Exercise:
Please update the listing, starting at the line that contains "How do I perform: Open" and ending with the last line, by changing "scrollbar" to "scroll bar". Leave out the pictures.
═════ Available records
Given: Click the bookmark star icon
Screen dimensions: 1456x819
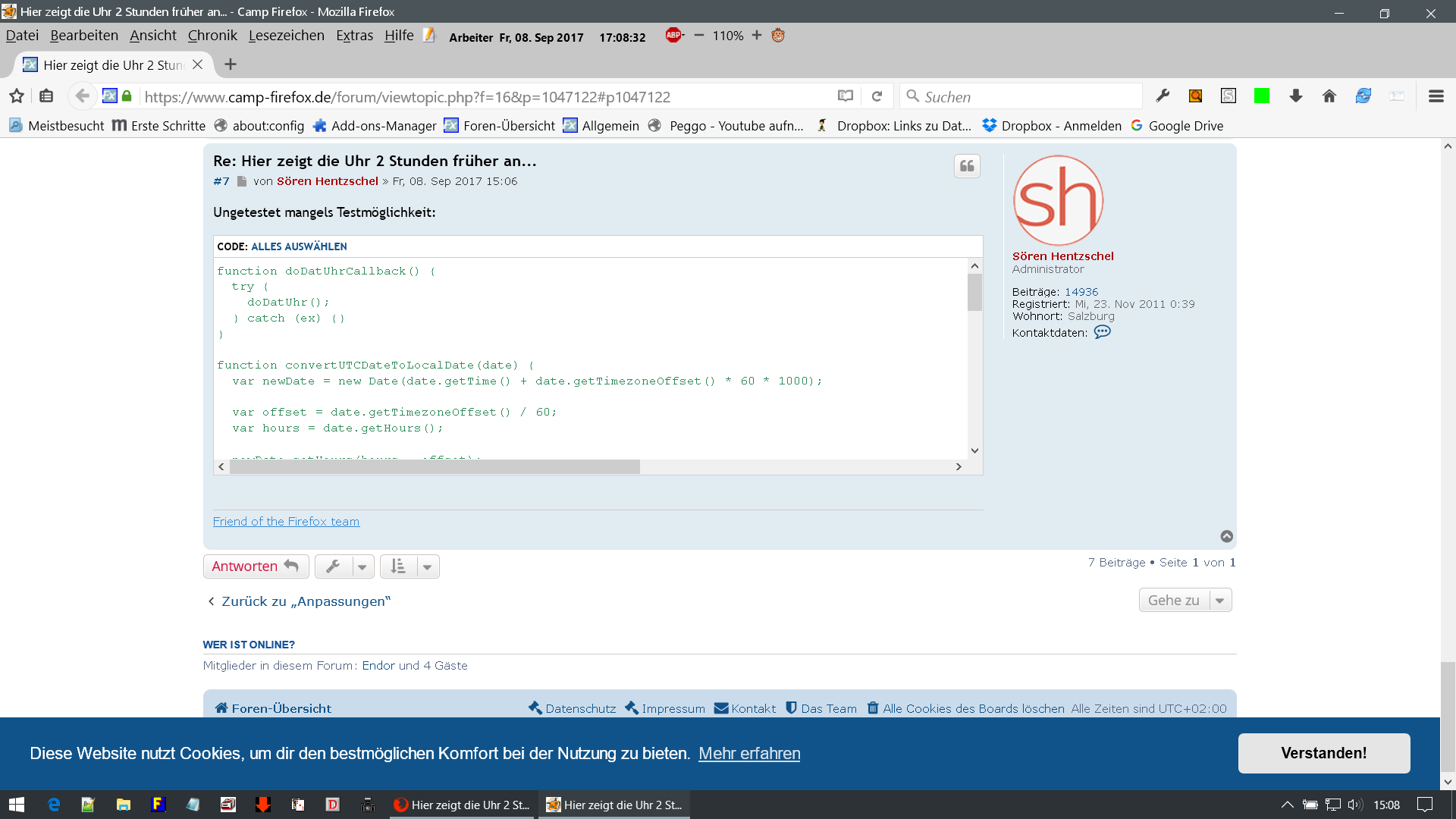Looking at the screenshot, I should coord(17,96).
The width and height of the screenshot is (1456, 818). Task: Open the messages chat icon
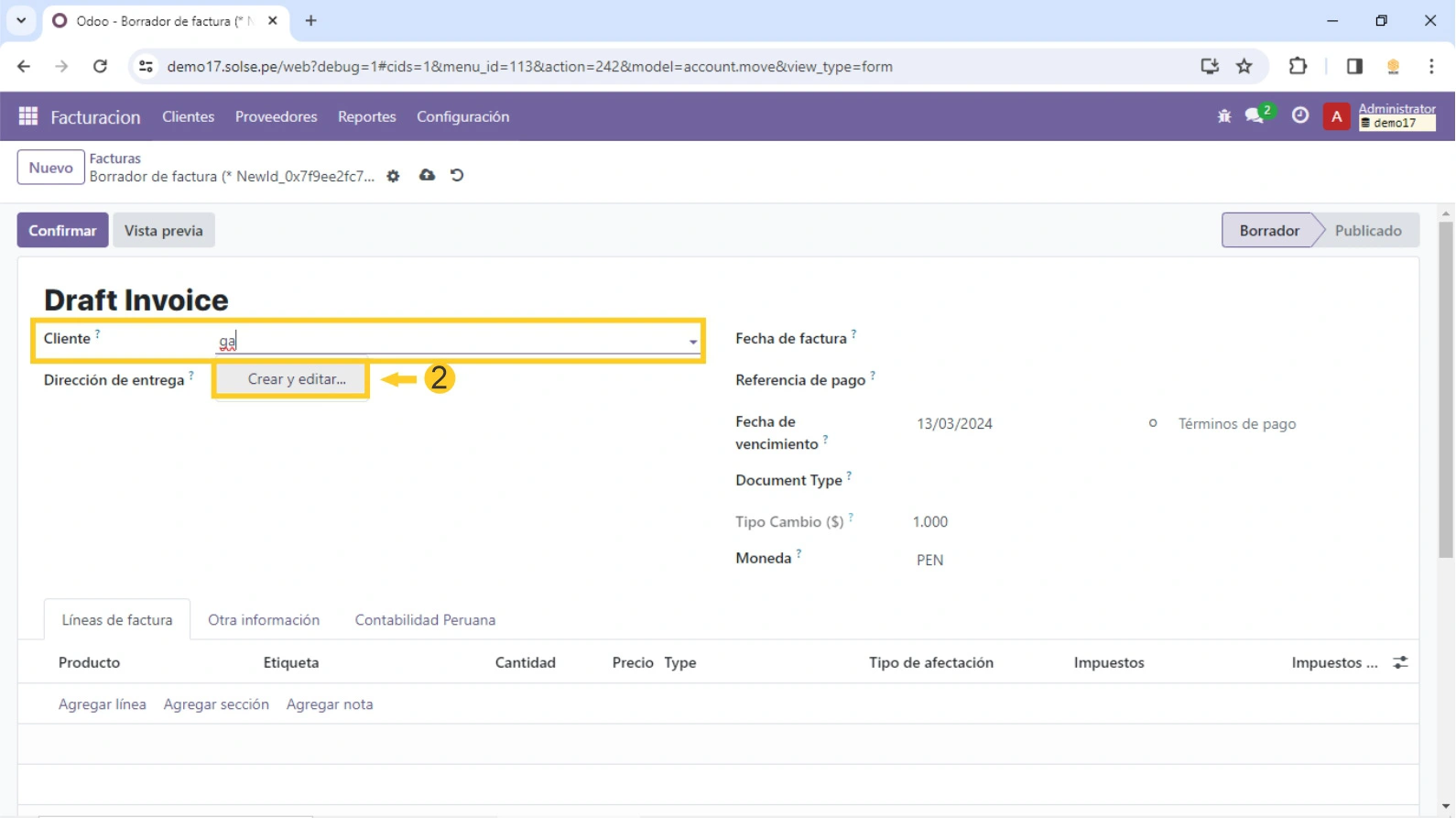click(1255, 116)
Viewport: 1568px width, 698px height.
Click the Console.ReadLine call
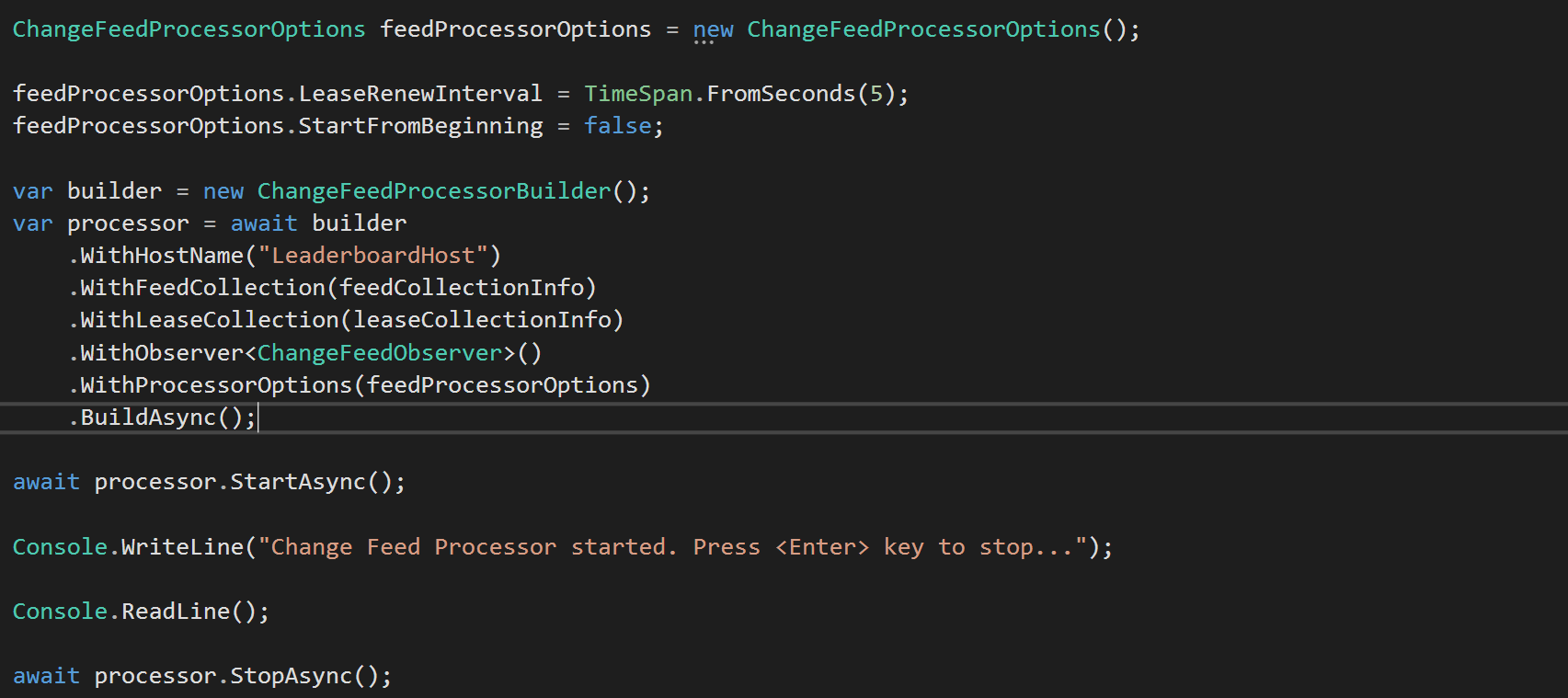point(176,612)

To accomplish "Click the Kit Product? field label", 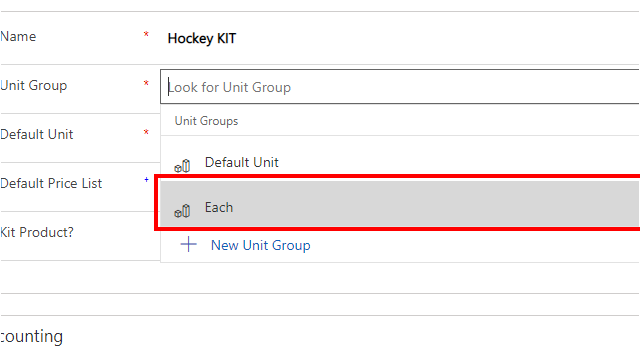I will [x=37, y=232].
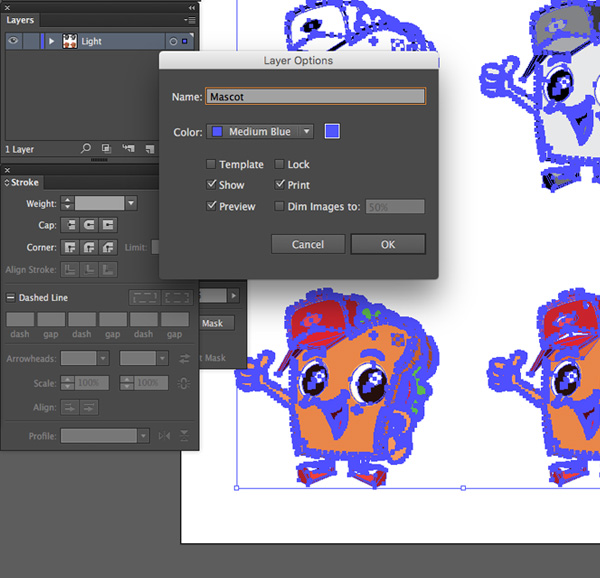Screen dimensions: 600x578
Task: Select the round cap stroke icon
Action: (89, 225)
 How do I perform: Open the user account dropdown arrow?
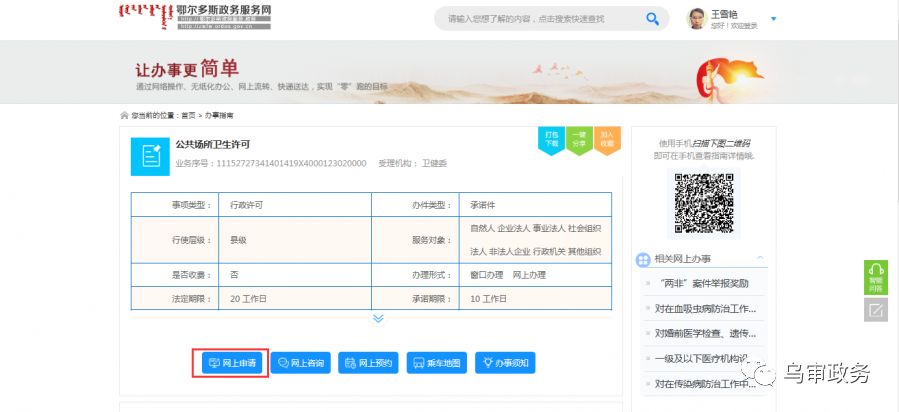pos(773,19)
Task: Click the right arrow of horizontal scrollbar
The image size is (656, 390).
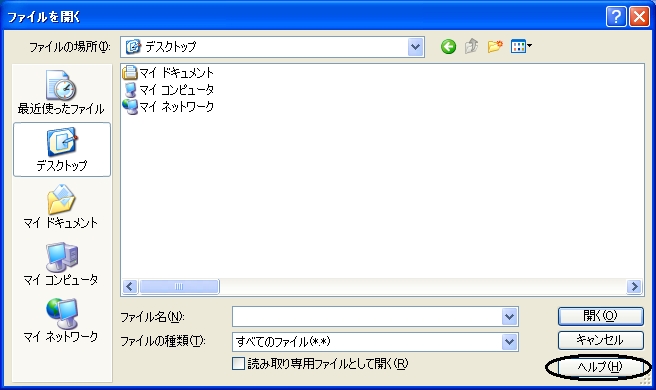Action: point(634,287)
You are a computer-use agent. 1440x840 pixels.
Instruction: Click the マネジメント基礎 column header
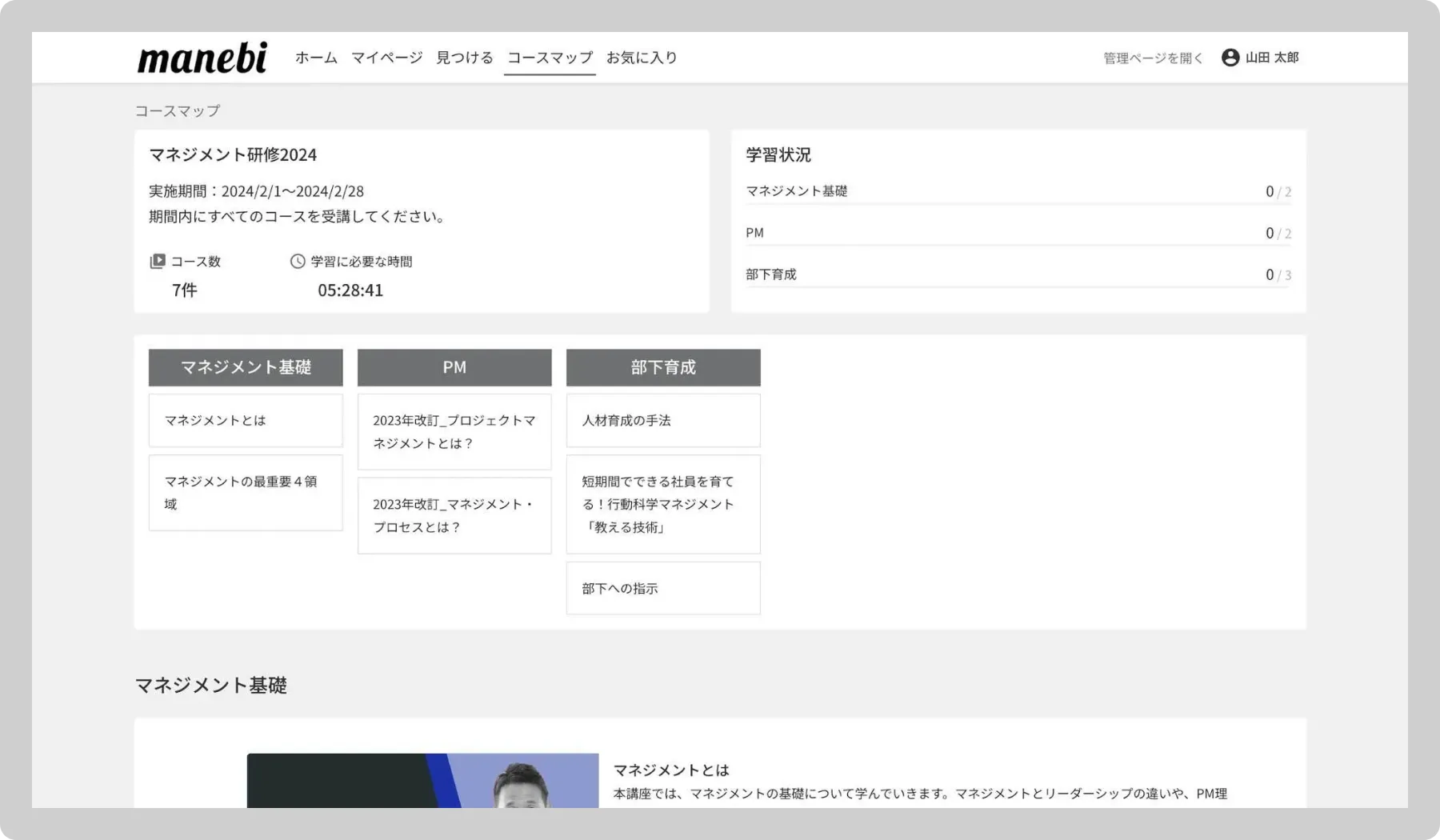[246, 367]
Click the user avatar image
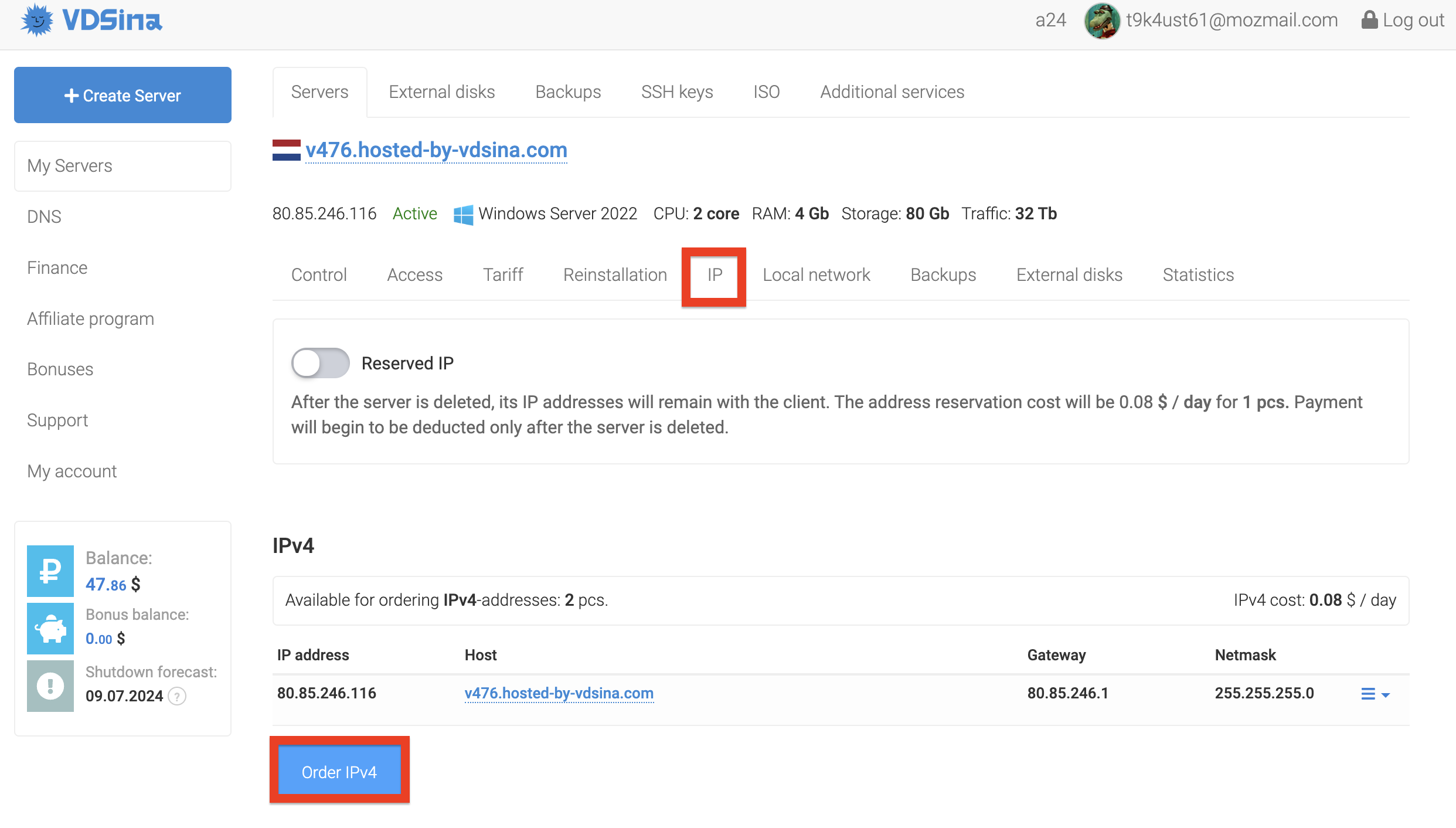This screenshot has height=828, width=1456. click(1102, 21)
══════════
Written reply:
 How do I perform: Open the user account dropdown arrow?
pos(773,19)
Task: Click the right arrow of horizontal scroll bar
The image size is (656, 390).
Action: point(634,287)
You are a computer-use agent. 1440x840 pixels.
Instruction: Click the マネジメント基礎 column header
[246, 367]
Click the user avatar image
This screenshot has height=828, width=1456. click(1102, 21)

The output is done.